EXERCISE INSTRUCTIONS
**A.** Can you print the part of the records that opens with the line containing "You are a GUI" and closes at the end of the records, with the pictures left out?
**B.** Could you carry on the mailing-list reply about boot loaders setting a CPU frequency outside the cpufreq table, starting after its last line?

DOCUMENT PASSAGE

══════════

On 11/24/2013 08:23 PM, Viresh Kumar wrote:
> Sometimes boot loaders set CPU frequency to a value outside of frequency table
> present with cpufreq core. In such cases CPU might be unstable if it has to run
> on that frequency for long duration of time and so its better to set it to a
> frequency which is specified in freq-table. This also makes cpufreq stats
> inconsistent as cpufreq-stats would fail to register because current frequency
> of CPU isn't found in freq-table.
>

IMHO this issue should be fixed in the scaling driver for the platform.

The scaling driver sets policy->cur and fills in the frequency table and has the
abilty to adjust the frequency of the CPU.  Letting this leak up into the core
is wrong IMHO and just widens the window where the CPU will be running at the
wrong frequency set by the bootloader.

> Because we don't want this change to effect boot process badly, we go for the
> next freq which is >= policy->cur ('cur' must be set by now, otherwise we will
> end up setting freq to lowest of the table as 'cur' is initialized to zero).
>
> In case where CPU is already running on one of the frequencies present in
> freq-table, this would turn into a dummy call as __cpufreq_driver_target() would
> return early.

══════════

EXTRACTED INFORMATION
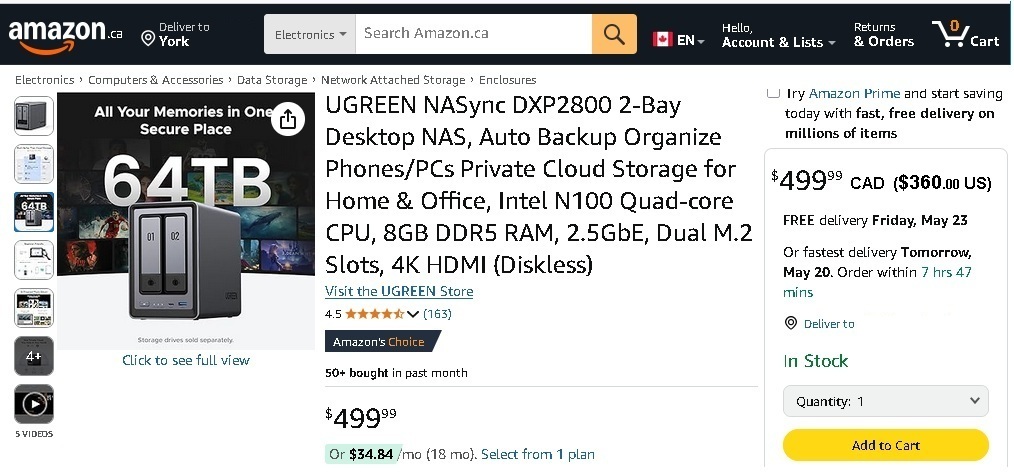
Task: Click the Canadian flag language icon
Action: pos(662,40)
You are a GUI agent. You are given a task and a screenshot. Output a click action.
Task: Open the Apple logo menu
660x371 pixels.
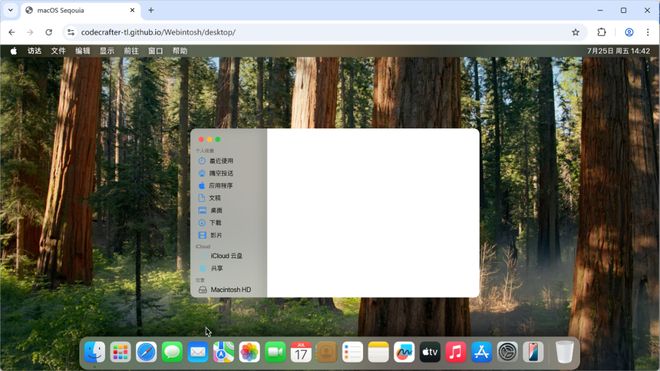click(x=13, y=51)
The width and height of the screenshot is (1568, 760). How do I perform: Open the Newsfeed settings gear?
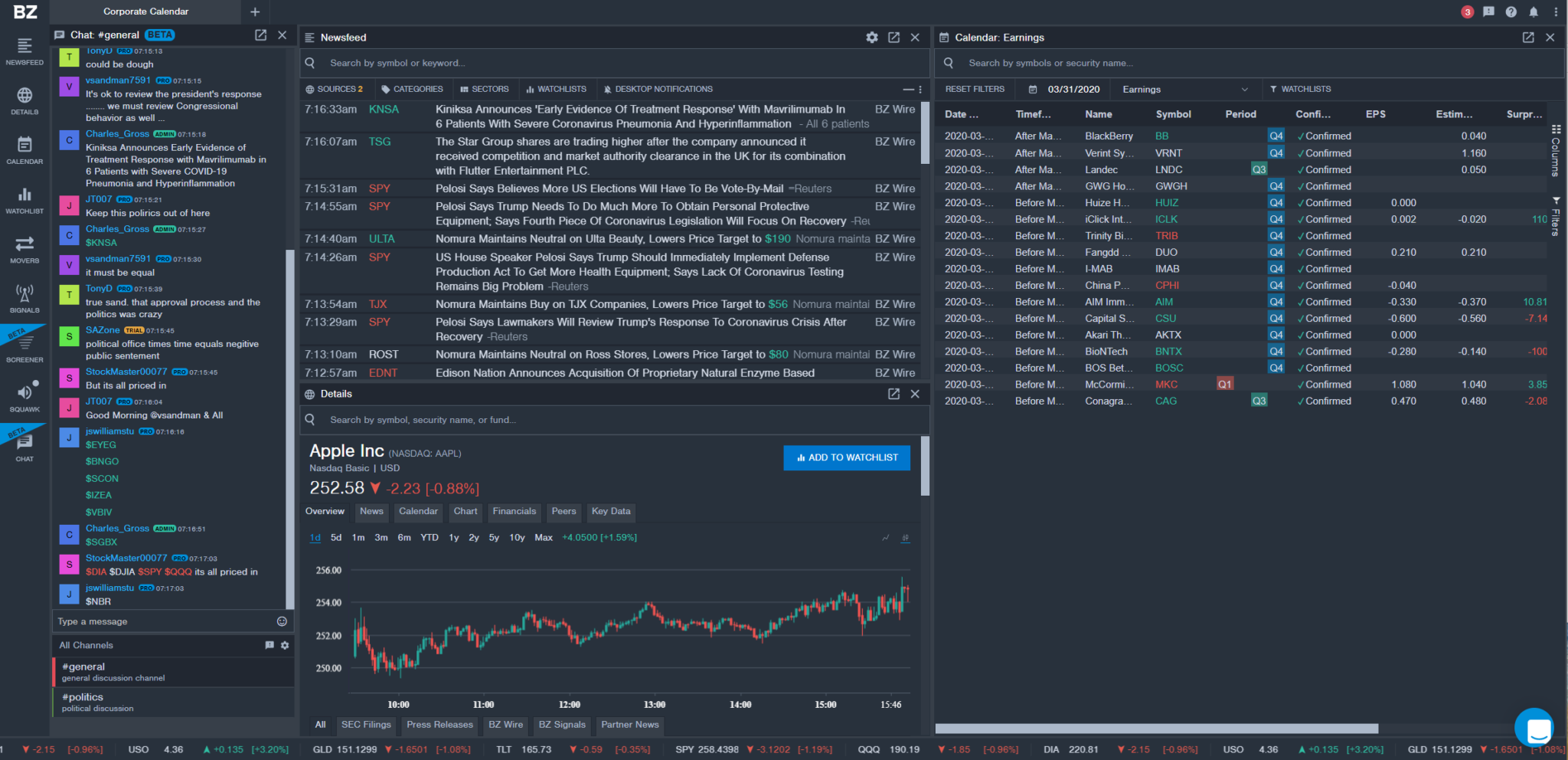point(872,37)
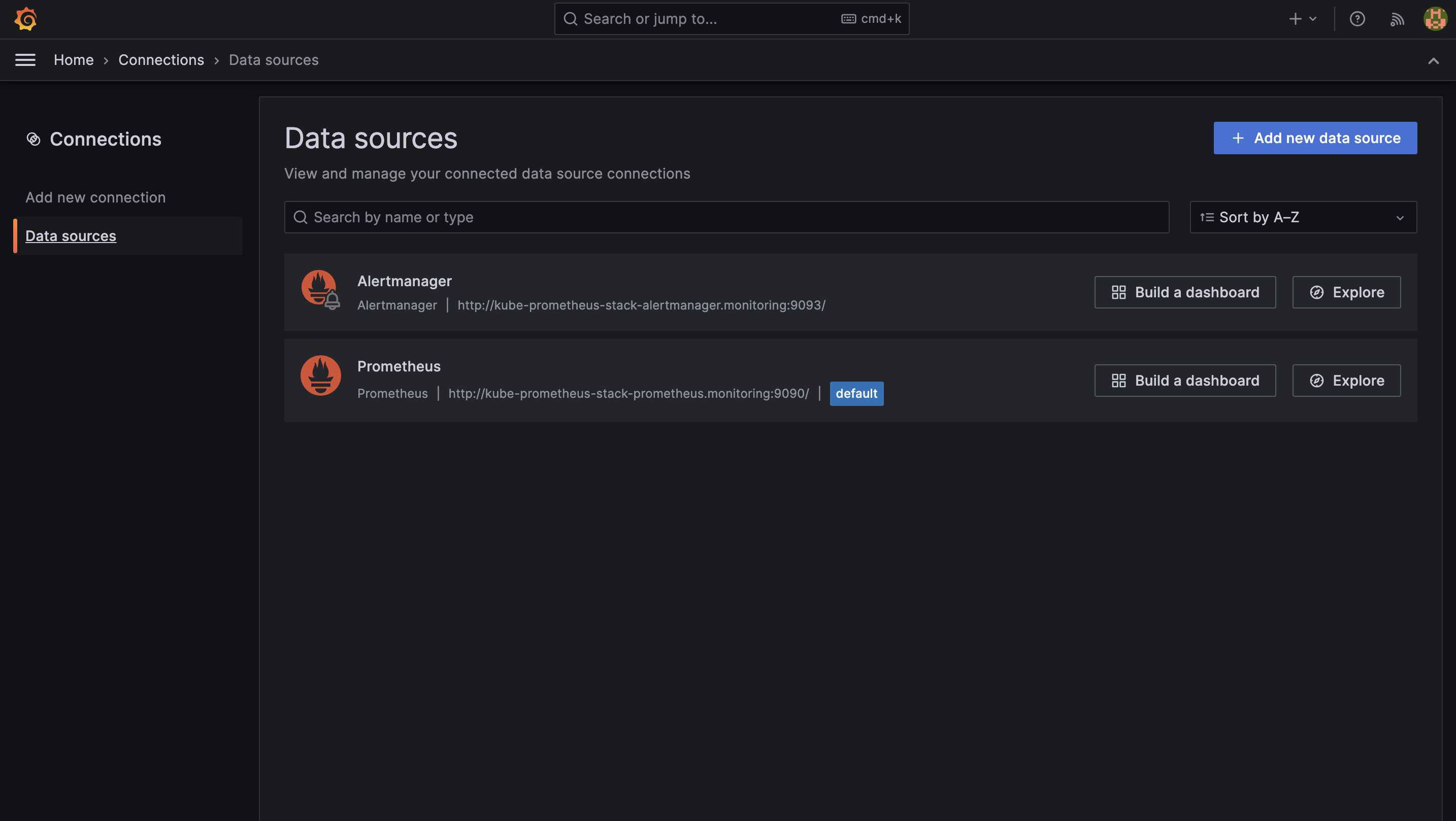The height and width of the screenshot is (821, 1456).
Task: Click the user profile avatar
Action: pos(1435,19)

══════════

FINAL ANSWERS
**A.**
You are a GUI agent. You are given a task and a screenshot. Output a click action.
Task: Open the Apple logo menu
660x371 pixels.
click(x=13, y=51)
The width and height of the screenshot is (1568, 760). How do I perform: Open the Newsfeed settings gear?
point(872,37)
The height and width of the screenshot is (821, 1456).
Task: Click the user profile avatar
Action: pos(1435,19)

**B.**
>
> Reported-by: Carlos Hernandez <ceh@...com>
> Reported-and-tested-by: Nishanth Menon <nm@...com>
> Signed-off-by: Viresh Kumar <viresh.kumar@...aro.org>
> ---
> V1->V2
> - Set to (policy->cur - 1) instead of policy->cur.
> - return early in case __cpufreq_driver_target() fails.
>
>   drivers/cpufreq/cpufreq.c | 32 ++++++++++++++++++++++++++++++++
>   1 file changed, 32 insertions(+)
>
> diff --git a/drivers/cpufreq/cpufreq.c b/drivers/cpufreq/cpufreq.c
> index 02d534d..7be996c 100644
> --- a/drivers/cpufreq/cpufreq.c
> +++ b/drivers/cpufreq/cpufreq.c
> @@ -1038,6 +1038,38 @@ static int __cpufreq_add_dev(struct device *dev, struct subsys_interface *sif,
>   		}
>   	}
>
> +	/*
> +	 * Sometimes boot loaders set CPU frequency to a value outside of
> +	 * frequency table present with cpufreq core. In such cases CPU might be
> +	 * unstable if it has to run on that frequency for long duration of time
> +	 * and so its better to set it to a frequency which is specified in
> +	 * freq-table. This also makes cpufreq stats inconsistent as
> +	 * cpufreq-stats would fail to register because current frequency of CPU
> +	 * isn't found in freq-table.
> +	 *
> +	 * Because we don't want this change to effect boot process badly, we go
> +	 * for the next freq which is >= policy->cur ('cur' must be set by now,
> +	 * otherwise we will end up setting freq to lowest of the table as 'cur'
> +	 * is initialized to zero).
> +	 *
> +	 * In case where CPU is already running on one of the frequencies
> +	 * present in freq-table, this would turn into a dummy call as
> +	 * __cpufreq_driver_target() would return early.
> +	 *
> +	 * We are passing target-freq as "policy->cur - 1" otherwise
> +	 * __cpufreq_driver_target() would simply fail, as policy->cur will be
> +	 * equal to target-freq.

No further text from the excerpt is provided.